Revival des séries B hyper violentes made in 70’s, Man on Fire hérite en plus d’un casting quatre étoiles avec autour de Washington et Fanning les seconds rôles de Christopher Walken, Mickey Rourke, Radha Mitchell, Marc Anthony et Giancarlo Giannini. Scott filme le tout comme un gigantesque clip, même si on est encore loin du délire de Domino, utilise les filtres à profusion, vient incruster ses sous-titres à même l’image, superpose des images, use d’un montage ultra cut… à partir du moment où la machine est lancée, c’est tellement dopé à l’énergie pure que le film passe à toute allure.

Dommage qu’il y ait cette première partie aussi laborieuse car sans cela Tony Scott signait là son chef d’oeuvre. Reste que c’est une franche réussite, qui aurait certes mérité une bonne demi-heure de moins, mais qui est tellement généreuse et hard-boiled (classé R tout de même) dans sa seconde partie qu’on lui pardonne.

FICHE FILM
 
Synopsis

Le Mexique est en proie à une vague d'enlèvements sans précédent. Face au danger, certaines familles aisées engagent des gardes du corps pour assurer la protection rapprochée de leurs enfants. C'est dans ce contexte lourd de menaces que débarque à Mexico l'ancien agent de la CIA John Creasy.
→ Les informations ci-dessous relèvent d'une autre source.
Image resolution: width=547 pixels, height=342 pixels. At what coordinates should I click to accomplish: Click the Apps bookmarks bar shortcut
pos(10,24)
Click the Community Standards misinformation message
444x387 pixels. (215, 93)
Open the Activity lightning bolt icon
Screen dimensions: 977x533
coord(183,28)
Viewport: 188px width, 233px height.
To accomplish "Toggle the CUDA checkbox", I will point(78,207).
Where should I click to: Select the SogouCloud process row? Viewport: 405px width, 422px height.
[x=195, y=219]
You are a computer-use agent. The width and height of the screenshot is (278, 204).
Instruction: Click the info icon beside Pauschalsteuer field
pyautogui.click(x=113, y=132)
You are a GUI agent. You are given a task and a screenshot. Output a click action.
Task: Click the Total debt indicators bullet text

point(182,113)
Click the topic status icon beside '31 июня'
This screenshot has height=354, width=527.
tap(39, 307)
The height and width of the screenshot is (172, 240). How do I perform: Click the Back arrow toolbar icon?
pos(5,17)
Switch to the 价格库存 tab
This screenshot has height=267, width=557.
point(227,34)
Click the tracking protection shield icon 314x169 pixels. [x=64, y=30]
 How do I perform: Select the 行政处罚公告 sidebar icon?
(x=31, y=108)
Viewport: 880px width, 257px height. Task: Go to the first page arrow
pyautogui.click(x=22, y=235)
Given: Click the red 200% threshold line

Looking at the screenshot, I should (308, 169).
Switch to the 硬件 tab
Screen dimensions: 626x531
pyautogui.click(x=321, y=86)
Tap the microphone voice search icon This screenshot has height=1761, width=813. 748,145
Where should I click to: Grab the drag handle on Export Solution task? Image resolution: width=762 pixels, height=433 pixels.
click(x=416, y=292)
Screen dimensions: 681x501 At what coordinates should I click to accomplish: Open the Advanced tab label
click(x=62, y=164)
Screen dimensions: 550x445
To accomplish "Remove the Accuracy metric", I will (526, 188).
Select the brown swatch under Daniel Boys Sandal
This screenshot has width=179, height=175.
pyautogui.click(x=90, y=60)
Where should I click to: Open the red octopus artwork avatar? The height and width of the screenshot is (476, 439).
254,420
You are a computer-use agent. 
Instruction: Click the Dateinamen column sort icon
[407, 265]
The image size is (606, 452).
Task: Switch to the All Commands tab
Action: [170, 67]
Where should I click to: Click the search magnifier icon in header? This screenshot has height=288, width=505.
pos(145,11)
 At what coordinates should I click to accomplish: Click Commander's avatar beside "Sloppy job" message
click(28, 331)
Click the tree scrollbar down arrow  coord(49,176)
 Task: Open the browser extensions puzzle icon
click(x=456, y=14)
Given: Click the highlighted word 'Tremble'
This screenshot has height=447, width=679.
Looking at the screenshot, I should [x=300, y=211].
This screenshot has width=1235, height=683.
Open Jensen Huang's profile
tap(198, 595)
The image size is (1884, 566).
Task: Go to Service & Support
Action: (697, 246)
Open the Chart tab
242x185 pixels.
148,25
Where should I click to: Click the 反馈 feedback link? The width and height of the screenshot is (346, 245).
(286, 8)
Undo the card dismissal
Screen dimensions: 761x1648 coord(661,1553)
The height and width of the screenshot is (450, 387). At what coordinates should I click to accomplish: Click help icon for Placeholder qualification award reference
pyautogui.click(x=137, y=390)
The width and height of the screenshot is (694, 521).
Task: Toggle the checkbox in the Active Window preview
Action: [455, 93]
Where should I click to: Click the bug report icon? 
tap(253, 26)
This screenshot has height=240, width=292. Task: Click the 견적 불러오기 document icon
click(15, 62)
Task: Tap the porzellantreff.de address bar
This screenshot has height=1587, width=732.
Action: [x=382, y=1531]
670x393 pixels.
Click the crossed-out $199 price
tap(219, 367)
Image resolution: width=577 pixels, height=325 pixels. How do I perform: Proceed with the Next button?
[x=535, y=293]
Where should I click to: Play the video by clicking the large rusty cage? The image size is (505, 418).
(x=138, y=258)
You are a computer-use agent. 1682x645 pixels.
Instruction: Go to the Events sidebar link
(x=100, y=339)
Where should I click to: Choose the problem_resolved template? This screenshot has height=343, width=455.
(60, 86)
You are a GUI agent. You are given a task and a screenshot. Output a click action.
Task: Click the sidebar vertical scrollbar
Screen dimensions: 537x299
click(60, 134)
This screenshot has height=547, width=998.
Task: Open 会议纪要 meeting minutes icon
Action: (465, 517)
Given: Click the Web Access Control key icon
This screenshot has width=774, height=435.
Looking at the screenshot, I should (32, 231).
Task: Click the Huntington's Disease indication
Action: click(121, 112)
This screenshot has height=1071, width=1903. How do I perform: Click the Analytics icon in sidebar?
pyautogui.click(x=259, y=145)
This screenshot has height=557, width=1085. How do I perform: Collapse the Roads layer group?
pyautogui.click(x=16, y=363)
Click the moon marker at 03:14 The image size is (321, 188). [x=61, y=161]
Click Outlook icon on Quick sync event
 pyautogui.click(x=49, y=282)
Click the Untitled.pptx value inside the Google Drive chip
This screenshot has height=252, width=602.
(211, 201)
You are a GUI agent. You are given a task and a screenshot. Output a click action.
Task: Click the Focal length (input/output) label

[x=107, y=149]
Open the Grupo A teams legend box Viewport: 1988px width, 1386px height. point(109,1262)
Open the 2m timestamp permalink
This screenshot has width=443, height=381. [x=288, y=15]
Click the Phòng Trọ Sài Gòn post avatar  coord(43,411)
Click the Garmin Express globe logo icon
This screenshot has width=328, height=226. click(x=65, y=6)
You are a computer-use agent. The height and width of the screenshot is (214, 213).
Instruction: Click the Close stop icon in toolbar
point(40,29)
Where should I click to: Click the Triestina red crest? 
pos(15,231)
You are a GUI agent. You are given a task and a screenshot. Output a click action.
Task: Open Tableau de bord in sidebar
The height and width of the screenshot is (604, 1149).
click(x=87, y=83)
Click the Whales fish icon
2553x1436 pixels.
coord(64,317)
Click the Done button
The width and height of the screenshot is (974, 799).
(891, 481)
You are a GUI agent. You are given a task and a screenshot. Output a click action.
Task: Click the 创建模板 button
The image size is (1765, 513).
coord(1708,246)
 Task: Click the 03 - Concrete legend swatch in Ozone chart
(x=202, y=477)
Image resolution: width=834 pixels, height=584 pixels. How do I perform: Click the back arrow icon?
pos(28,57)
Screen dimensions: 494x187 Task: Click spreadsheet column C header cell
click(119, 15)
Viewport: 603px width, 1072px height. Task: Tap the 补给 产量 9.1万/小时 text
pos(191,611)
Appelé par son vieil ami Rayburn, ce dernier se voit proposer un job inattendu : bodyguard de la petite Pita Ramos, fille de l'industriel Samuel Ramos. La fillette, précoce, pleine de curiosité et de vitalité, insupporte John par ses questions personnelles. Pourtant, au fil des jours, Pita parvient à percer ses défenses. Après bien des années, celui-ci retrouve le goût de vivre. C'est alors que Pita est kidnappée. Bien que grièvement blessé, Creasy se lance à la poursuite des ravisseurs. Inflexible, il remonte la piste, se jurant de retrouver sa protégée.